Spark

Spark's Goal

  • To create a Fault Tolerant, and efficient method for processing data
  • Do so in the main memory using RDD
  • We want to perform the map reduce in main memory whenever possible, to avoid pointless waiting for disk fetch.
    • Query results are saved into the main memory so that if we have another query who’s results are entirely inside the previous result, we can skip disk check
    • This goes against fault-tolerance as its possible the previous result doesn’t contain the new query so we must go to the disk anyways
  • Allows for iterative algorithms
  • Integrates with Scala programming language
  • Because

Spark Fault Tolerance

  • Uses the same multi-machine redundancy that we theorized in the Hadoop case, however data is placed in the main memory, not the disk.
  • Lineage Graph
    • The connection from the original partition in the HDFS with all intermediate results along the way

Resilient Distributed Datasets

  • Can be created from raw files or other RDD
  • Very forgiving towards parallel processing of data sets using an image of the system, using cached values and the dataset in main memory
  • Restricted form of distributed shared memory
    • immutable, partitioned collections of records
    • through coarse transformations(map, filter, join)
  • Efficient recovery using lineage graph
    • Log one operation to apply
  • Transformations
    • Create a new dataset using the old one
    • EX: map, reduce, Collect
    • Flatmap can create multiple elements from a single input element depending on the function
      • One-to-many map
  • Actions
    • mapValues
      • will enact a lambda functinothat only works on the values.
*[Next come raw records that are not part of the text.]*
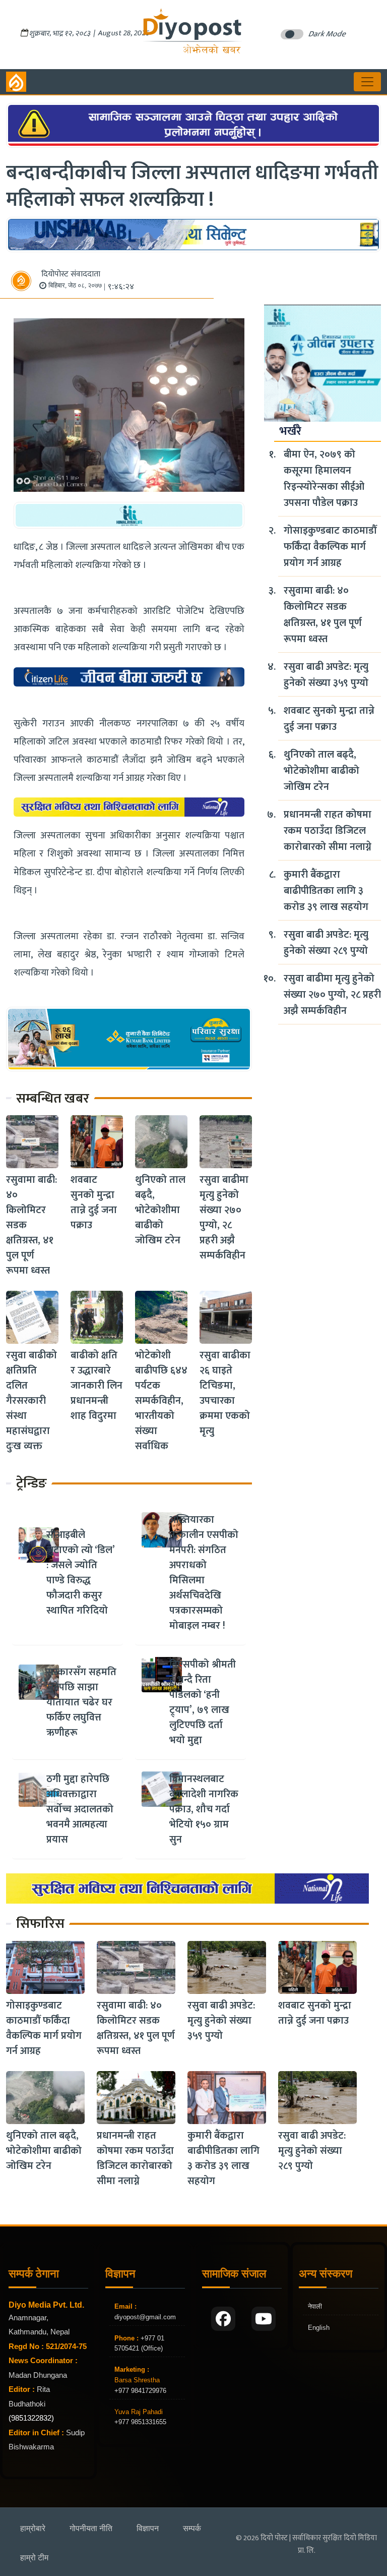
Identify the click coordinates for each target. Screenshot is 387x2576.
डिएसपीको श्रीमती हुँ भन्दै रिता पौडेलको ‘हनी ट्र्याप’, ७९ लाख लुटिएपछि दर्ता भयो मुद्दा (202, 1702)
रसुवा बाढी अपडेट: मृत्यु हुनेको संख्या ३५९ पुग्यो (326, 675)
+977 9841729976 (140, 2390)
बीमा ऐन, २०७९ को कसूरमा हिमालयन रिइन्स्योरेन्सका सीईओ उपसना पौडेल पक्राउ (324, 478)
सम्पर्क (192, 2528)
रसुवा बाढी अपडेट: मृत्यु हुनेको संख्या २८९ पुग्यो (326, 942)
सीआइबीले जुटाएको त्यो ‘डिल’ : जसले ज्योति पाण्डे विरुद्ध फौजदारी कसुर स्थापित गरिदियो (80, 1572)
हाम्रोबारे (32, 2528)
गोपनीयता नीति (91, 2528)
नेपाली (315, 2306)
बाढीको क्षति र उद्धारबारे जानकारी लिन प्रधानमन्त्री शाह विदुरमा (96, 1385)
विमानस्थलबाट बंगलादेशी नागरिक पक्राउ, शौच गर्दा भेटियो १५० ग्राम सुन (203, 1809)
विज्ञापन (148, 2528)
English (319, 2327)
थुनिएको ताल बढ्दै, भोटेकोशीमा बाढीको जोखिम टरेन (160, 1210)
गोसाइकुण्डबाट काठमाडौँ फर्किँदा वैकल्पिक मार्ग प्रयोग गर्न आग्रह (330, 546)
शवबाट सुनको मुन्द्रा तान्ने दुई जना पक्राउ (94, 1202)
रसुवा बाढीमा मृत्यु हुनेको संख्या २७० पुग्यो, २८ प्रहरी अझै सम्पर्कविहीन (224, 1217)
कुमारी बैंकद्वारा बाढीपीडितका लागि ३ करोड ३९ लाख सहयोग (326, 890)
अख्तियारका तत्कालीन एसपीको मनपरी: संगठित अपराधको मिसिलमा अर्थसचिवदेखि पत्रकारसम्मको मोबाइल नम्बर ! (203, 1572)
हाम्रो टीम (34, 2557)
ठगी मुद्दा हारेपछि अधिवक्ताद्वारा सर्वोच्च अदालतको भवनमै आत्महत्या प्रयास (79, 1809)
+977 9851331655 (140, 2422)
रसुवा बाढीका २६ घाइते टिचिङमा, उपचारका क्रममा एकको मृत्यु (225, 1393)
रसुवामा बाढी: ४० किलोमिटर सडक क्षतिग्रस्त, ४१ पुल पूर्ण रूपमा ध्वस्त (323, 615)
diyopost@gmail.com (145, 2317)
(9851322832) (31, 2418)
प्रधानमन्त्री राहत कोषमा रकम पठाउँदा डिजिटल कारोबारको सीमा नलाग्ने (327, 830)
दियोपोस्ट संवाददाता (70, 274)
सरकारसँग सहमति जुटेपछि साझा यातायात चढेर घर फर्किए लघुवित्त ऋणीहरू (81, 1702)
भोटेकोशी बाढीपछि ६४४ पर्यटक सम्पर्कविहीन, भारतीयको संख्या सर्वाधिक (161, 1401)
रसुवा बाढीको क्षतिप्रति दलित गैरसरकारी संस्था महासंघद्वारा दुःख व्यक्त (31, 1401)
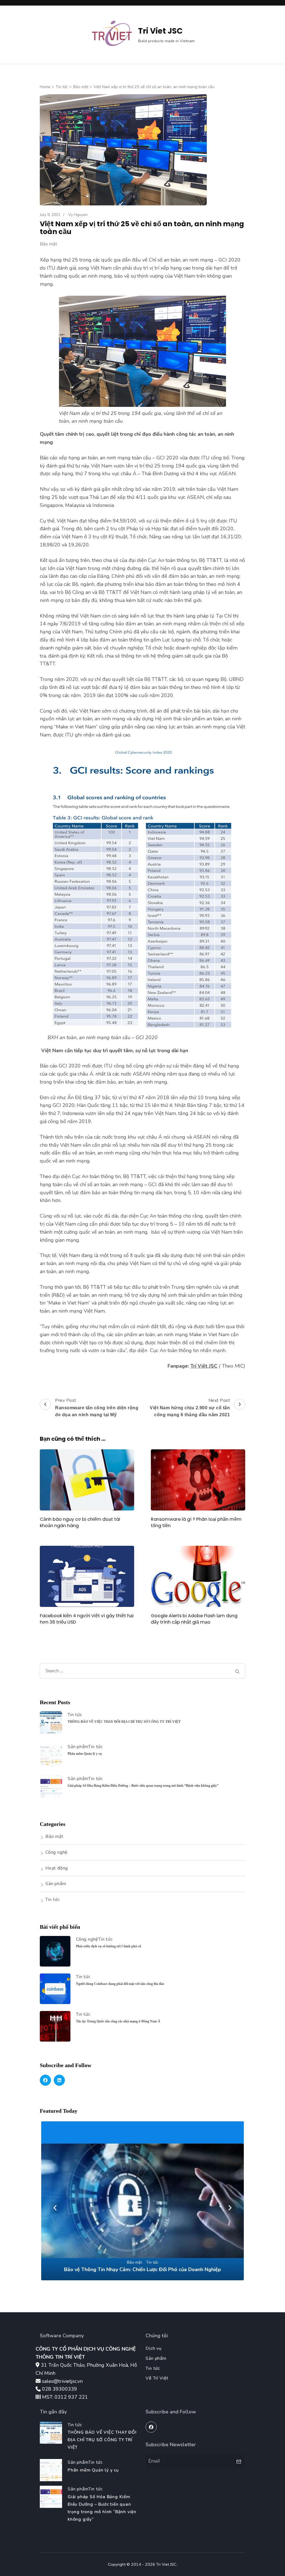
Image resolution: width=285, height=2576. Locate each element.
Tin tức (75, 1715)
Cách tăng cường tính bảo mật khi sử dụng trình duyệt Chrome (142, 2269)
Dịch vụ (154, 2348)
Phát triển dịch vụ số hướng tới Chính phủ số (108, 1946)
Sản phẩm (78, 1747)
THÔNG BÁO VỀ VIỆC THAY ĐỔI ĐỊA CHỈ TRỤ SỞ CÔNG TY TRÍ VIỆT (124, 1722)
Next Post (190, 1407)
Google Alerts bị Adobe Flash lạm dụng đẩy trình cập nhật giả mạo (194, 1618)
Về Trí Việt (157, 2378)
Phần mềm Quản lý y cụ (85, 1754)
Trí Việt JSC (203, 1366)
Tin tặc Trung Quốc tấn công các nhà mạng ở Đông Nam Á (118, 2021)
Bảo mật (48, 244)
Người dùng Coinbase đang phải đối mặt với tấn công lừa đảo (120, 1984)
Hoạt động (56, 1868)
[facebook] (45, 2080)
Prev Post (96, 1407)
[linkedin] (59, 2080)
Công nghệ (56, 1852)
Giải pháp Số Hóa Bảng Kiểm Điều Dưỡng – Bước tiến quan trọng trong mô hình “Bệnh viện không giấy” (143, 1786)
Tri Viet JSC (160, 31)
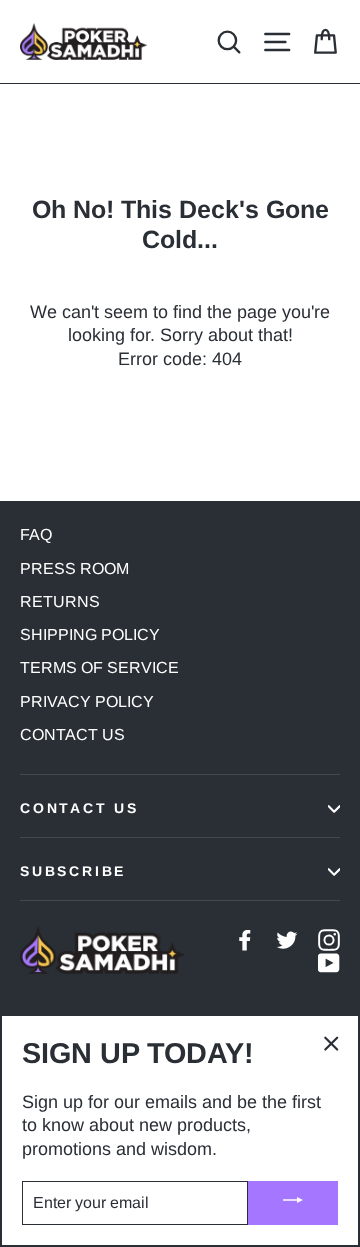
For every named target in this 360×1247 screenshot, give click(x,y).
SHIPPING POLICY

EX: x = x + 1
    • flatMapValues()
    • ReduceByKey()
      • does the reducing that we needed a separate class for in hadoop

Page Rank

  • Ingoing vs outgoing
    • most pages have links that go to other websites. if they have links like social media sites or other external websites these are called outbound
    • other websites linking to my webpage are called inbound links
    • Every page can be described in part by its inbound and outbound link degrees
  • Using both ingoing and outgoing link count we can find the page’s Rank
  • Finding Page Rank
    1. Each page starts with a value of 1.
    2. Each page outputs a value of 1/outgoing degree to each outbound link in the diagram
    3. These inbound links are then your new score to determine your rank

Spark SQL Concepts

  • Create a dataframe to hold the information
    • Dataframes can be created with SparkSession
  • Dataframe being implemented with an RDD of Rows

Messaging System

  • A messaging system handles messages between hosts
  • Point to Point
    • This system uses a queue to persist messages
    • one or more consumers can consume the messages in the queue
  • Publish-Subscribe
    • This system messages are persisted in a topic
    • consumers can subscribe to one or more topics and consume all the messages
    • message producers are called publishers and message consumers are called subscribers

Kafka

  • Uses publish-subscribe architecture
  • is an enterprise messaging system that provides high throughput with partitions and fault tolerance with replication.
  • deals with real time streaming data. Works with Spark Streaming
  • Messages belong to a particular category called Topics
  • Partition
    • Each topic is put into a partition
    • For each topic, Kafka keeps >=1 copy of each topic
    • each partition has a unique sequence ID called the offset
  • Producer / Consumer
    • Each consumer group has its own pointer to check where in the partition it wants to read
    • producer always inserts at the end of the queue, taking up a single pointer
  • Zoo Keeper
    • an open source coordination service for managing and coordination Kafka brokers
    • notifies producers and consumers about new brokers, when there is a failure, etc

NoSQL Databases

Study Topics

  1. Are Partitions mutable or immutable?